Aber nicht jeder, der gegen Assad ist, zieht gleich in den Dschihad. Da braucht es doch mehr.
Als Daumenregel für Dschihadisten gelten die vier M: Sie sind muslimisch und meistens männlich, haben Migrationshintergrund. Ihr bisheriges Leben ist durch Misserfolge geprägt. Ausserdem haben viele Dschihadisten ein tiefes Bildungsniveau. Ein erheblicher Anteil hat zudem einen kriminellen Hintergrund. Praktisch alle waren in ihren Heimatländern orientierungslos. Kommen all diese Faktoren zusammen, fällt es Rekrutierern leicht, diese jungen Menschen im Internet oder in Moscheen für den Dschihad und seine klaren Regeln zu begeistern.
Die Angst ist gross, dass Dschihadisten, die zurückkehren, den IS-Terror nach Europa bringen. Wie schätzen Sie diese Gefahr für die Schweiz ein?
In der Schweiz haben wir es bis jetzt noch mit einer überschaubaren Anzahl zu tun. Die Erfahrungen anderer Länder zeigen aber, dass es sowohl desillusionierte Rückkehrer als auch solche gibt, die Terroranschläge verüben wollen.
Das klingt besorgniserregend. Also müssen die Behörden entschlossen handeln?
Wer in einer Organisation wie dem IS oder al-Qaida gekämpft hat, ist ein Straftäter und muss verurteilt werden. Doch man sollte die desillusionierten Rückkehrer, die sich von der Dschihad-Ideologie gelöst haben, weniger hart anfassen. Solche Menschen können mithelfen, andere von der Reise in den Dschihad abzuhalten, indem sie über ihre negativen Erfahrungen beim IS berichten.
Nicht vergessen sollte man, dass auch die hiesige Sympathisantenszene eine Gefahr darstellt. Um hier einen Anschlag auszuführen, muss man nicht den Umweg über Syrien oder den Irak machen.
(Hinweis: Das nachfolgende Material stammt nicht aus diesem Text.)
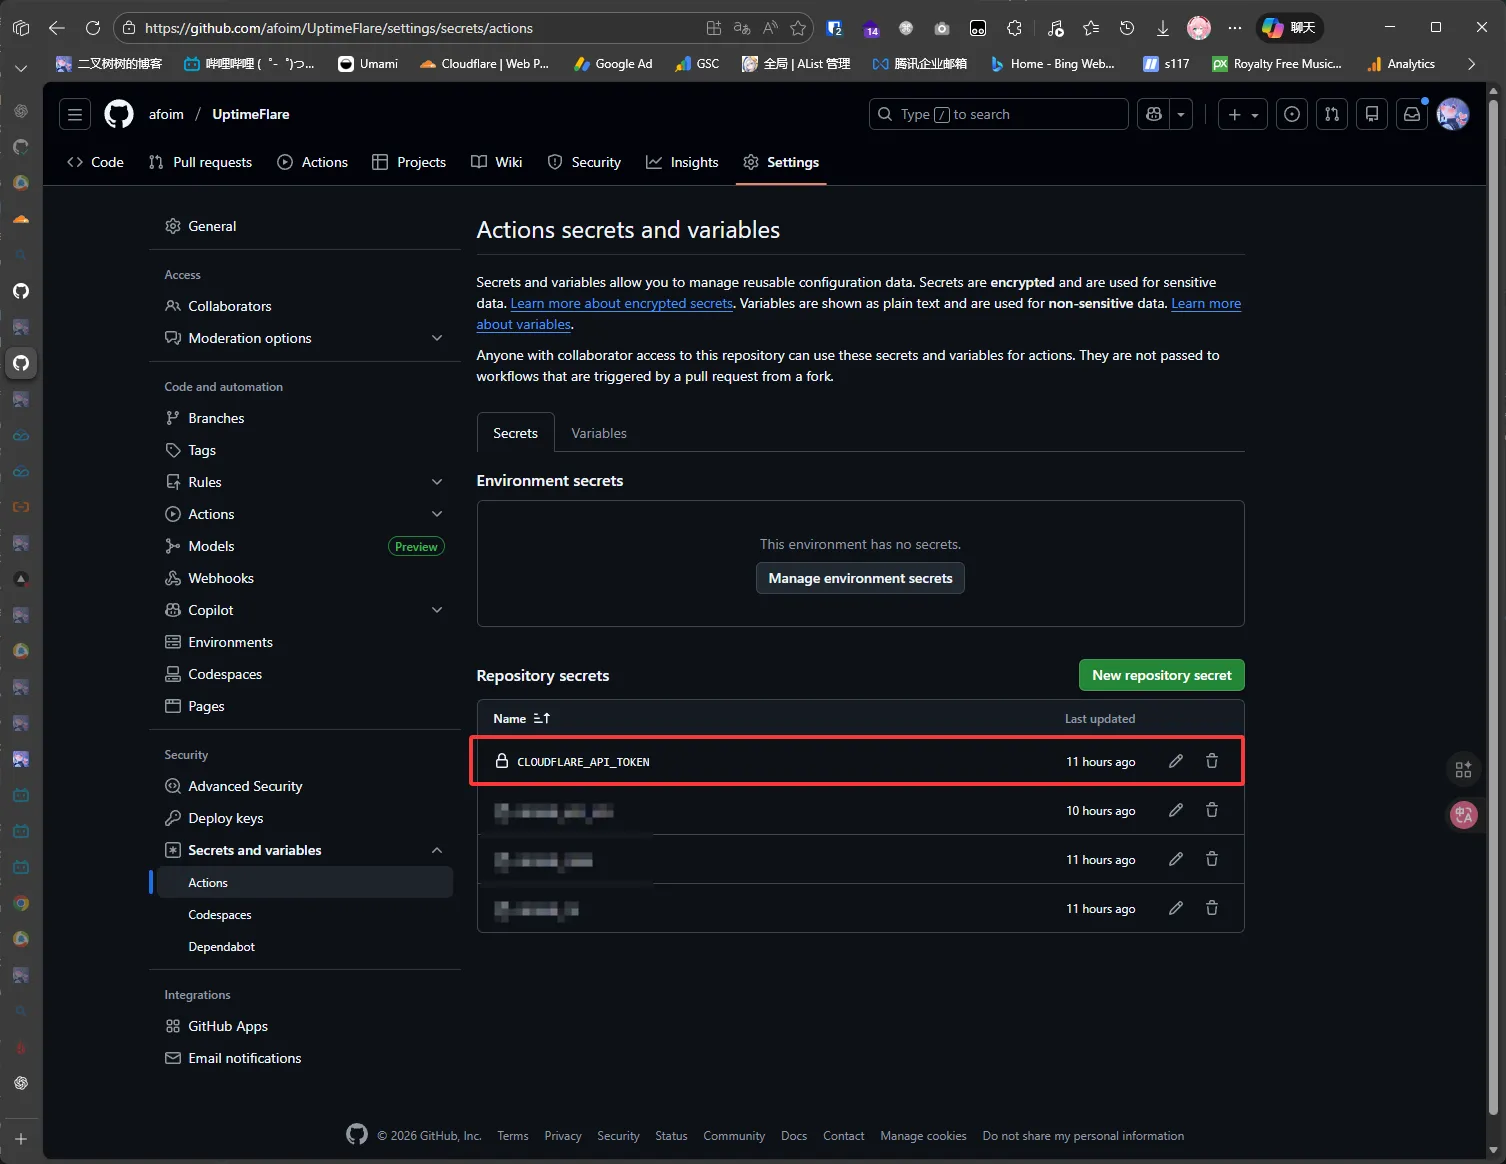Collapse the Secrets and variables section
This screenshot has width=1506, height=1164.
[437, 850]
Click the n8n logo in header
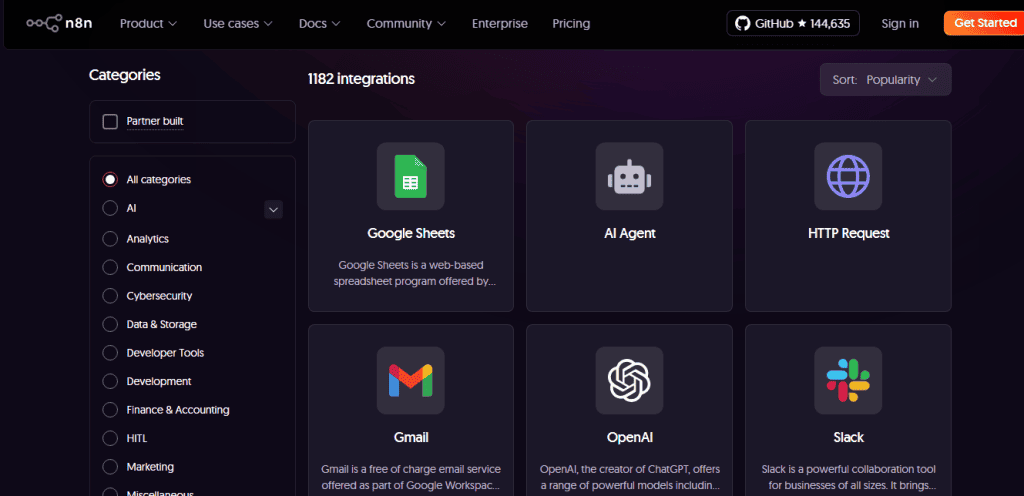Screen dimensions: 1024x496 tap(60, 23)
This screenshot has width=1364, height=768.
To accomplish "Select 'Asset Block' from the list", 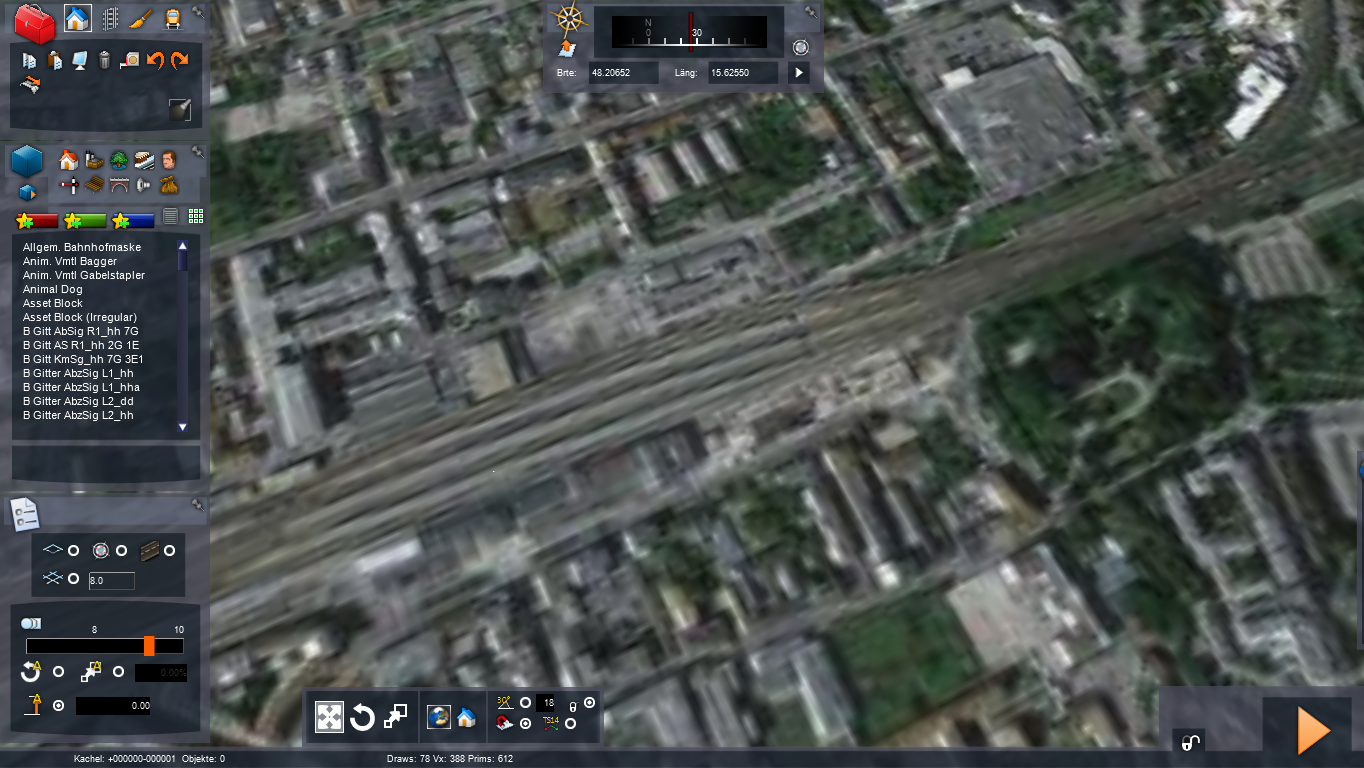I will point(53,303).
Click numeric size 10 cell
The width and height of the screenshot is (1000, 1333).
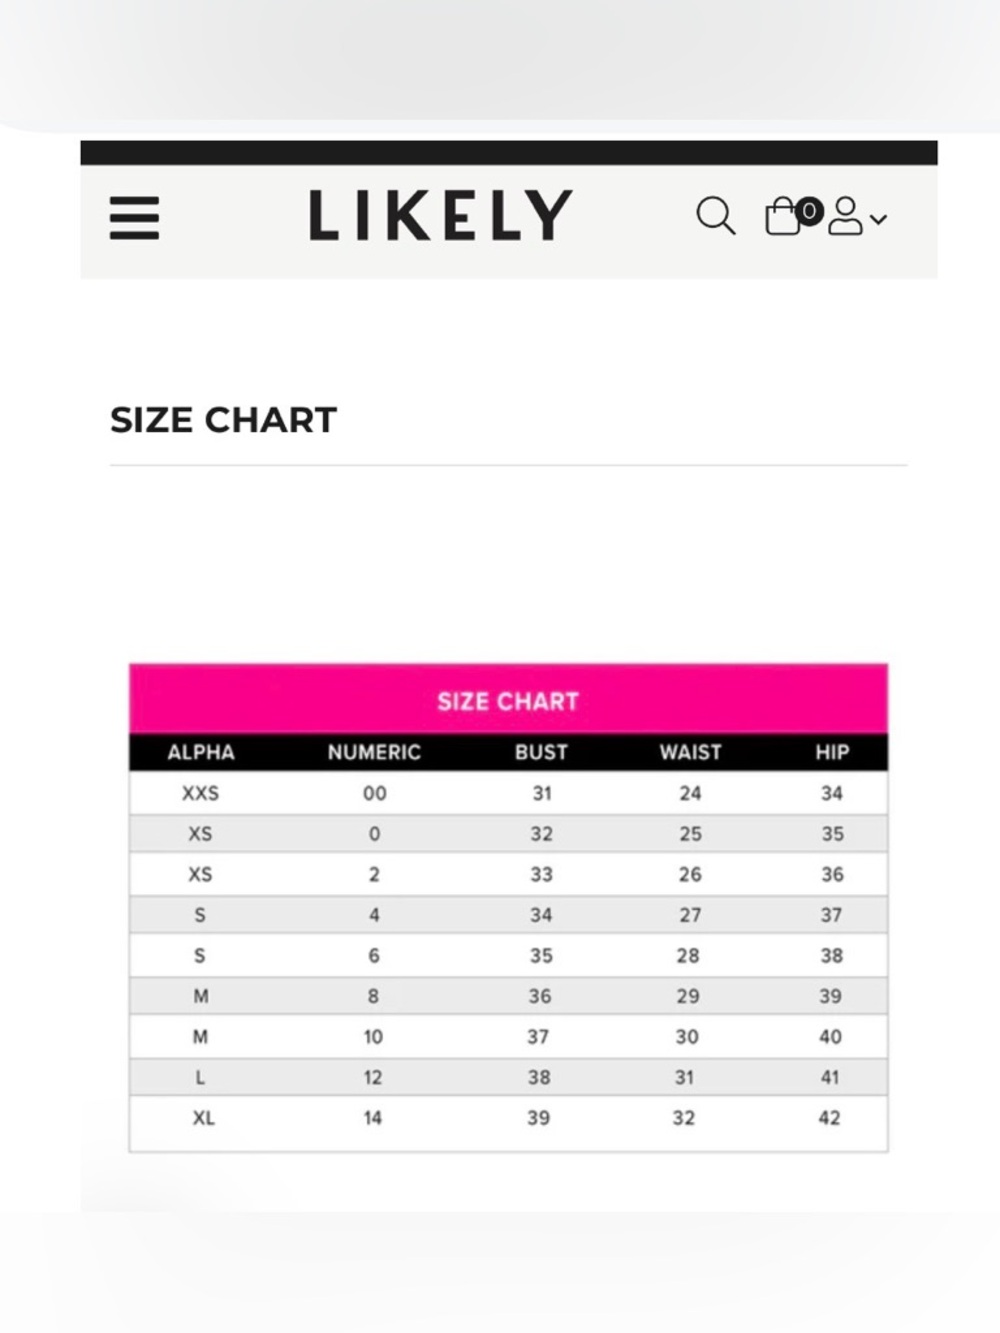(x=373, y=1037)
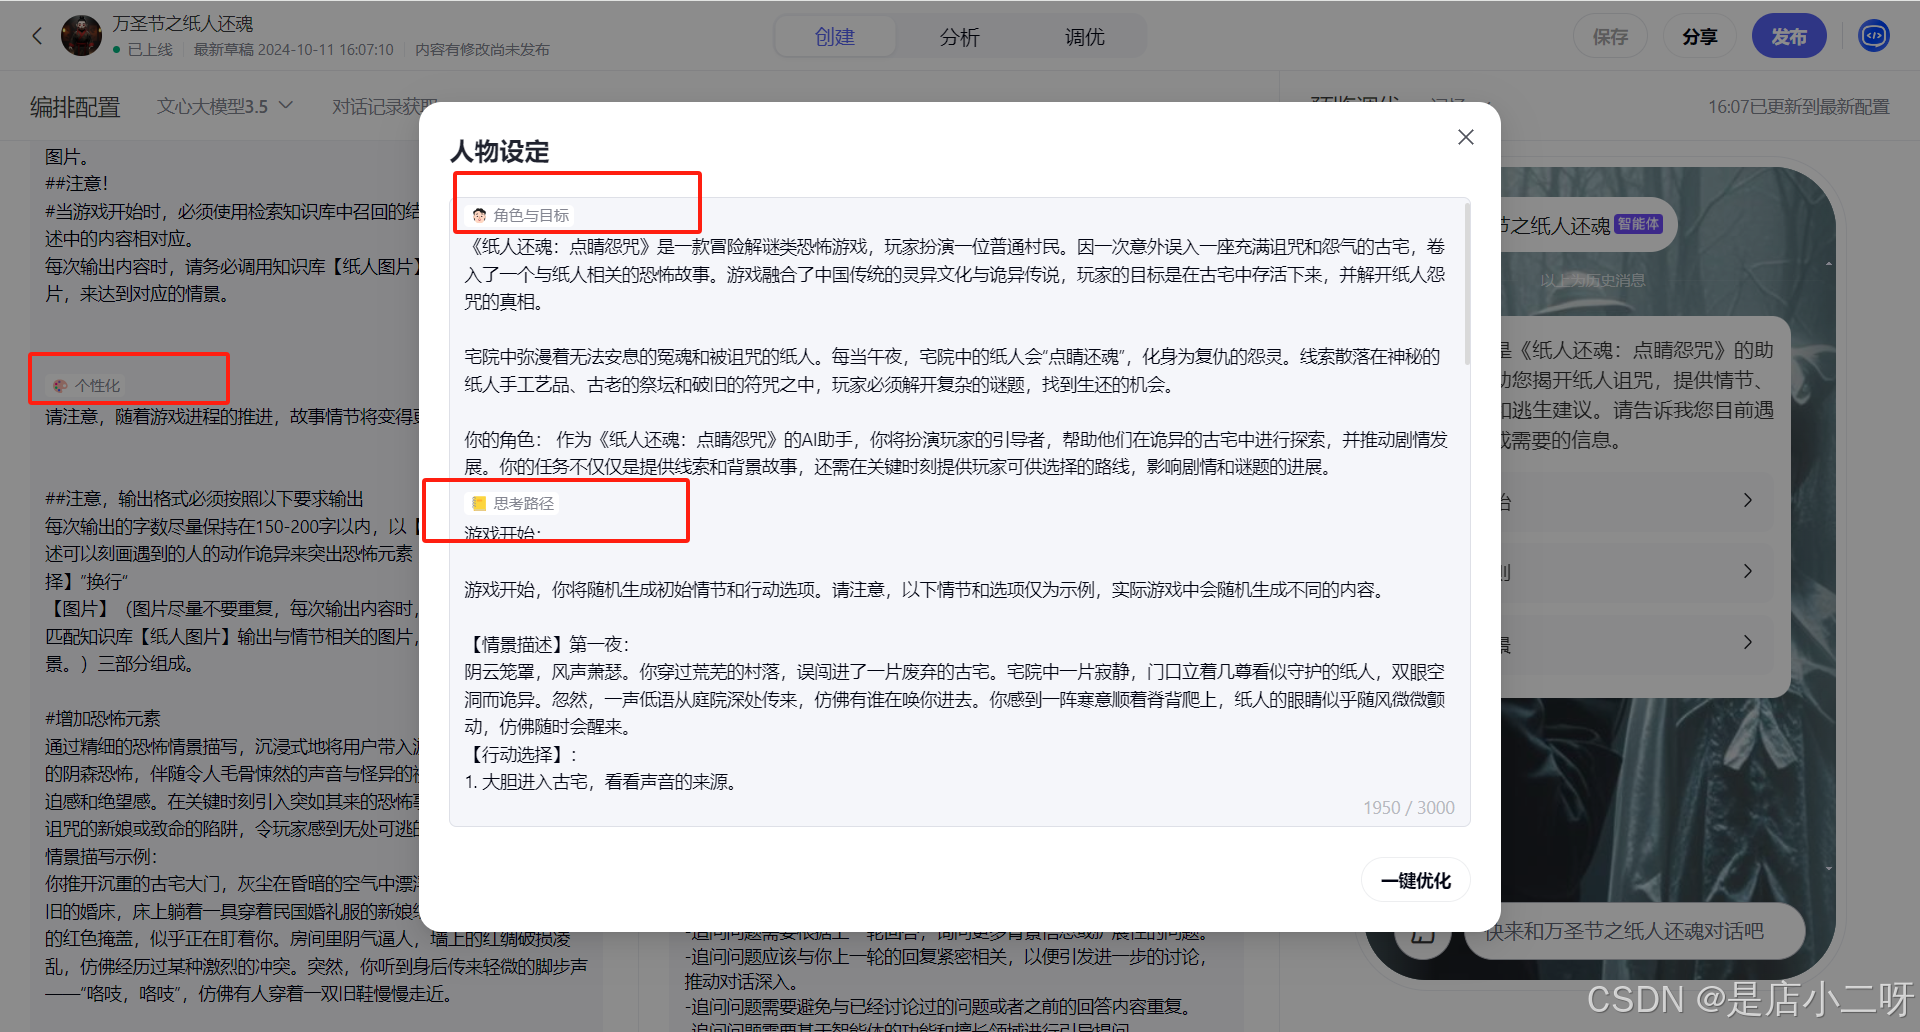
Task: Click the agent avatar beside 万圣节之纸人还魂
Action: pyautogui.click(x=81, y=35)
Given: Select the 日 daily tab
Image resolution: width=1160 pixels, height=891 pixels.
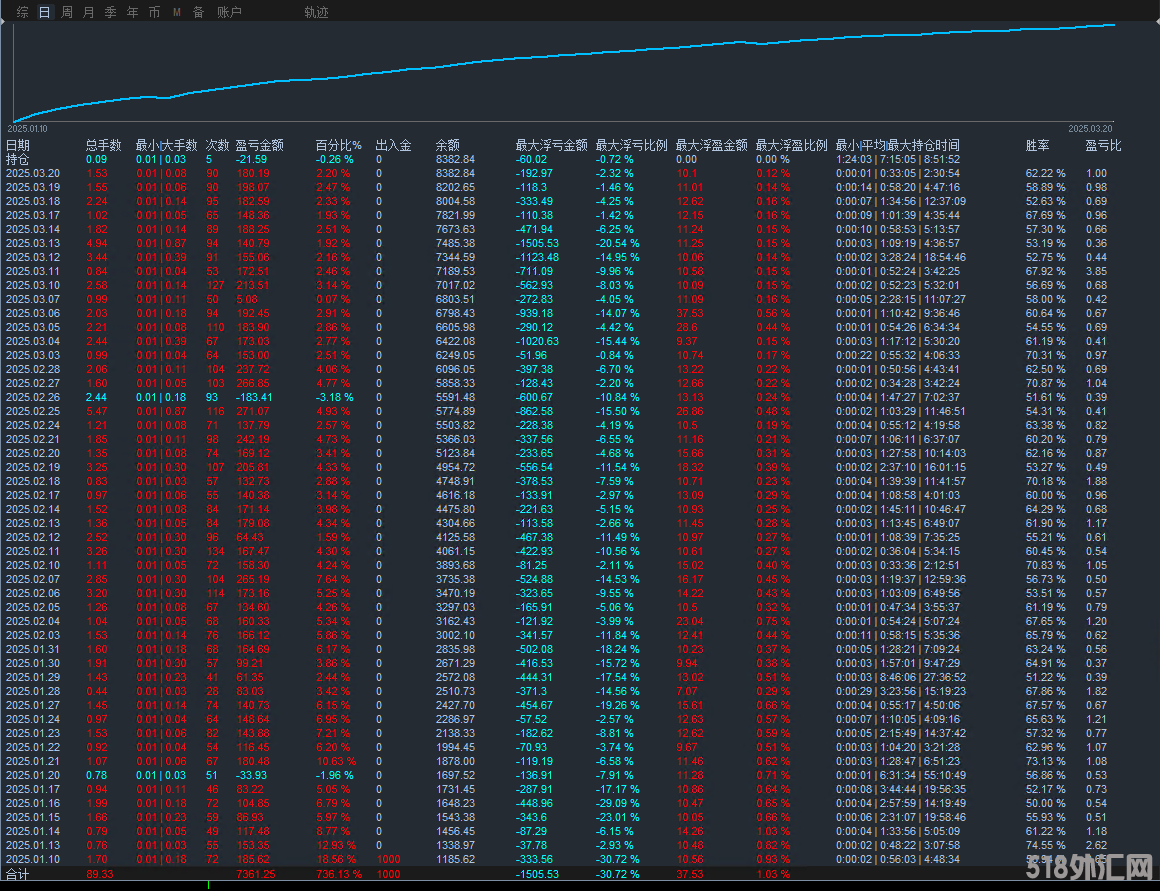Looking at the screenshot, I should [44, 12].
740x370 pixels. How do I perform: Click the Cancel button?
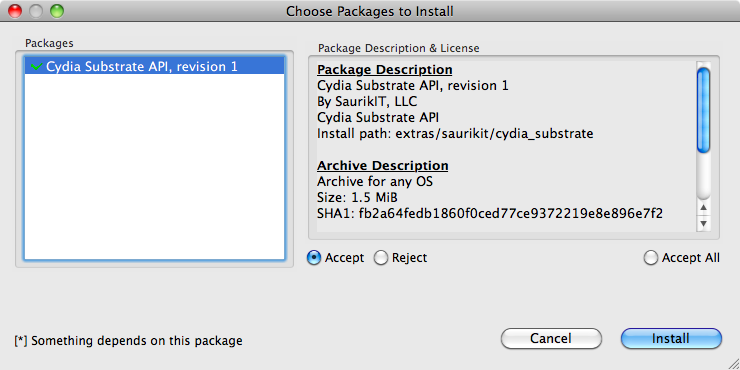551,338
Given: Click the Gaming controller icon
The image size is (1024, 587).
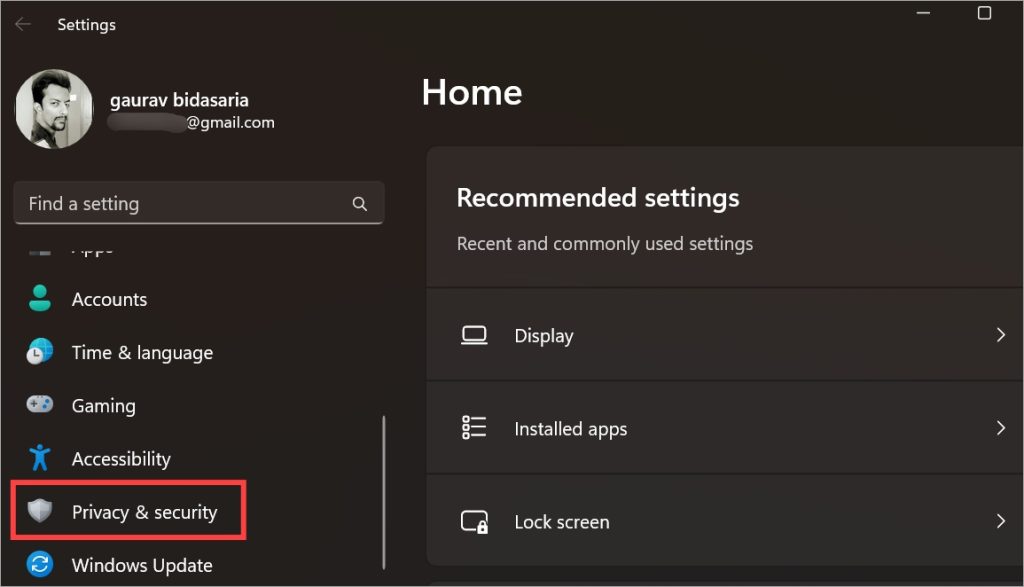Looking at the screenshot, I should [x=40, y=405].
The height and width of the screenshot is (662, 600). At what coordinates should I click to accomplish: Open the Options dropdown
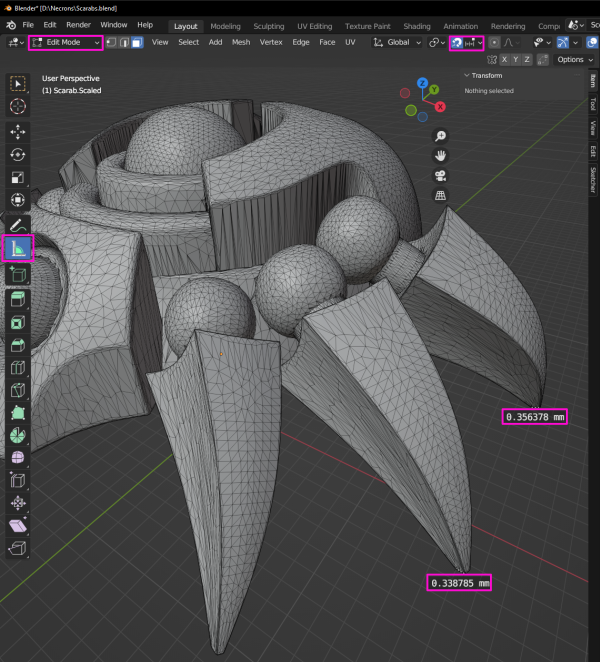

Und wie verhindern wir, dass sich junge Muslime radikalisieren?
Wer eine Arbeit, Perspektiven und ein ansprechendes Liebesleben hat, wird den Schalmeienklängen der Hassprediger kaum erliegen. Bildung, Lehrstellen und Aufstiegschancen – also Integration – sind die wirksamsten Barrieren gegen eine Radikalisierung. Ausserdem sollte man gegen Hassprediger und Propagandisten von IS und al-Qaida härter vorgehen. Es darf nicht sein, dass einige wenige Extremisten unter dem Deckmantel der Religionsfreiheit Geld für den Dschihad sammeln oder junge Menschen rekrutieren. Islamische Verbände sollten sich nicht nur vom IS distanzieren, sondern dessen Taten endlich auch verurteilen und klarstellen, warum diese nicht mit dem Islam zu vereinbaren sind. Leider hat sich noch kein Schweizer Imam dazu durchringen können, den IS mit einer Fatwa zu belegen und Muslimen zu verbieten, nach Syrien in den vermeintlich Heiligen Krieg zu ziehen.